Data Engineering TL;DR: Data Modeling Patterns

Data Modeling Patterns

/tldr: Structuring data for performance, flexibility, and historical traceability.

Data Warehousing Analytics Normalization History Tracking

1. Dimensional Modeling (Star Schema)

Pioneered by Ralph Kimball, Dimensional Modeling is the dominant approach for analytical data stores.

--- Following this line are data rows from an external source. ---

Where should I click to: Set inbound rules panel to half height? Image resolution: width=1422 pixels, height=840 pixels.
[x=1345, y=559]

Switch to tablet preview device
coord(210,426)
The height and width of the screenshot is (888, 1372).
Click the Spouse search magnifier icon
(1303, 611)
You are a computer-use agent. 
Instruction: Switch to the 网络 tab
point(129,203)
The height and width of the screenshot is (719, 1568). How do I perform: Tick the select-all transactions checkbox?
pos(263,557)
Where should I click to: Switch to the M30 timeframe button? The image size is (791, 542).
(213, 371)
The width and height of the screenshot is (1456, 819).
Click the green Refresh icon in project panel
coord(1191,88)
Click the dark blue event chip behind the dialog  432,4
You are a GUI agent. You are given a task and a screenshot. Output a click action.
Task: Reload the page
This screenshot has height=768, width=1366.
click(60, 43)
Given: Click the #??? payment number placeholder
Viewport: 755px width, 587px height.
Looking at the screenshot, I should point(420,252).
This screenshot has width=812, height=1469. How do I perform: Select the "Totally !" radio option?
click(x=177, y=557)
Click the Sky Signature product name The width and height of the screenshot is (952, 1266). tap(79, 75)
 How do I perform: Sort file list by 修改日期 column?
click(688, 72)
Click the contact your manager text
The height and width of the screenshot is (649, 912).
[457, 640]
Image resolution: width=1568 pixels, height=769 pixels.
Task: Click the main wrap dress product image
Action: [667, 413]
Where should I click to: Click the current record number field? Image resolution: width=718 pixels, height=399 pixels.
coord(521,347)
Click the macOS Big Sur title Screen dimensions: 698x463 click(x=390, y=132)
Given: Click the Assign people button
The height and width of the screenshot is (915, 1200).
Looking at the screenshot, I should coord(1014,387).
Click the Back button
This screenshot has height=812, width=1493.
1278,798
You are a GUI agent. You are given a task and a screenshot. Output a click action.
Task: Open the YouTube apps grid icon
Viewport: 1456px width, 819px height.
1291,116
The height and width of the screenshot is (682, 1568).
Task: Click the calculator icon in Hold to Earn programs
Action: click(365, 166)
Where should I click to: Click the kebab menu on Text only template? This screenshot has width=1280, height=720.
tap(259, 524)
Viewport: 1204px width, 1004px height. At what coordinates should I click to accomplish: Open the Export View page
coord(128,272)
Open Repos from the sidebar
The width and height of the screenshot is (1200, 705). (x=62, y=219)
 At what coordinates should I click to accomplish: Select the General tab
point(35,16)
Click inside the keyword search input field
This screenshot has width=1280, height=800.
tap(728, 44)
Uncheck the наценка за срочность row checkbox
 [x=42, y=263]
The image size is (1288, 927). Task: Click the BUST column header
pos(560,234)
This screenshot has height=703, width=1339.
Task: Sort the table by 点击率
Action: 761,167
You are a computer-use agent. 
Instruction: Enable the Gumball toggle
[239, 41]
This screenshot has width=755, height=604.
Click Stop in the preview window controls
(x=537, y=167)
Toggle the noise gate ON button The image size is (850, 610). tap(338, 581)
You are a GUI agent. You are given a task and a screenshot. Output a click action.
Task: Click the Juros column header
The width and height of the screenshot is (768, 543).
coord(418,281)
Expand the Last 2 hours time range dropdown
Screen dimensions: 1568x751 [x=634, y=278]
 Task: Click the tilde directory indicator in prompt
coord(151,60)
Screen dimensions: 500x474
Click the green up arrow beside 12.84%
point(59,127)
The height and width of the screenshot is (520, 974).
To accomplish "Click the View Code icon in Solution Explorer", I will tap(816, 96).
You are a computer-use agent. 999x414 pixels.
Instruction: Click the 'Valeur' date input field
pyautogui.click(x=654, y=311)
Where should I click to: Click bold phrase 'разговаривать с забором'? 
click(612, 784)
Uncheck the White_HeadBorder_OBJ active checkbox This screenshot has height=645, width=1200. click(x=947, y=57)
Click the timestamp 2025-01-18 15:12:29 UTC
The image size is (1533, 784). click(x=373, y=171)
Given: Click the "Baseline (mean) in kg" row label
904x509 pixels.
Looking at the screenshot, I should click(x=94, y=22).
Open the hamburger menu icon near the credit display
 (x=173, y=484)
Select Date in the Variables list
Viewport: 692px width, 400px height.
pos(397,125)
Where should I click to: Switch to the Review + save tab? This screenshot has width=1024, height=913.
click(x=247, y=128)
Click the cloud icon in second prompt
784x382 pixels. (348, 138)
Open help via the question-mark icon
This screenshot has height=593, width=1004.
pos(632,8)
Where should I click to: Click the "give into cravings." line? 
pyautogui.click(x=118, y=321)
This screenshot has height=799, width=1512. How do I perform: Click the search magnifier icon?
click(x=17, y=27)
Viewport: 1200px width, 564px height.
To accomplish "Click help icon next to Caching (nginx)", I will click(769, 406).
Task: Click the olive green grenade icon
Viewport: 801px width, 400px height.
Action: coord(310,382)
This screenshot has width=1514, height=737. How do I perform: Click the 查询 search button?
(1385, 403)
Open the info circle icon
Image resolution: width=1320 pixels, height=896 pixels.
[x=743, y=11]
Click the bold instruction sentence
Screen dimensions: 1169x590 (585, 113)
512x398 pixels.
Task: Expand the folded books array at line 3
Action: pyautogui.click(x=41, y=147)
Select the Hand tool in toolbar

It prioritizes **readability and query performance** for business intelligence.

The Star Schema

A simple, de-normalized structure consisting of a central **Fact Table** surrounded by multiple **Dimension Tables**.

Fact Tables

Contain numerical, measurable data (metrics) like sales amount, quantity, or duration.
Contain foreign keys pointing to dimension tables.
Tend to be huge and constantly growing.

Dimension Tables

Contain descriptive attributes (textual context) like product name, customer address, or date components.
Are relatively small and static.
Enable slicing and dicing of the fact data.

**Benefit:** Simple joins (only one join step needed), resulting in faster analytical queries.

2. Slowly Changing Dimensions (SCDs)

SCDs are techniques used within Dimension Tables to handle changes in descriptive attributes over time, ensuring accurate historical reporting.

SCD Type 1 (Overwrite)

The simplest method: new data overwrites old data.

**History:** No history is preserved.
**Use Case:** Correcting errors or tracking metadata where history is irrelevant (e.g., correcting a misspelling).

SCD Type 2 (New Row)

The preferred method for tracking history: a new row is created whenever an attribute changes.

**History:** Full history is preserved.
**Mechanism:** Uses effective dating columns (start_date, end_date) and/or a current flag (is_current) to identify the valid record for any given time.
**Use Case:** Tracking customer address changes, or product price modifications over time.

SCD Type 3 (New Column)

Tracks only the current and one previous state using extra columns in the same row.

**History:** Limited history (current + one prior value).
**Use Case:** Tracking a status that frequently changes but only the most recent transition matters (e.g., previous department).

3. Data Vault Modeling

Data Vault, developed by Dan Linstedt, is a highly normalized, detail-oriented modeling method optimized for **auditability, flexibility, and integration** of data from multiple operational systems.

Data Vault Components

Data Vault separates data into three core component tables:

Hubs

Represent unique **Business Keys** (Customer ID, Order ID).
Contain only the key and load metadata.
The 'who' or 'what'.

Links

Model the **relationship** between two or more Hubs (e.g., Customer places Order).
Only contain foreign keys to the connected Hubs.
The 'how'.

Satellites

Contain the descriptive attributes and history (the context).
Attach to Hubs or Links.
The 'when, where, and why'.

**Benefit:** Highly scalable ingest, easy integration of new sources, and excellent auditability because history is captured in every Satellite record.

4. Comparison: Where to Use Which?

Feature	Star Schema (Dimensional)	Data Vault
Goal	Analytic Performance & BI Reporting	Historical Auditability & Source Integration
Normalization Level	De-normalized (optimized for reads)	Highly Normalized (optimized for writes/ingest)
Schema Change	Rigid, requires impact to fact and dimension tables.	Flexible, new attributes just mean a new Satellite table.
Use Case	Data Marts, BI Dashboards, Standard Reports	Raw Data Layer, Enterprise Data Warehouse (EDW)

**Conclusion:** In a modern data environment (like the Lakehouse), Data Vault is often used as the **integration layer** (the core EDW), and Star Schemas are created **on top of it** to serve specific business intelligence (BI) needs.

Data modeling dictates the speed, cost, and complexity of all downstream analytics.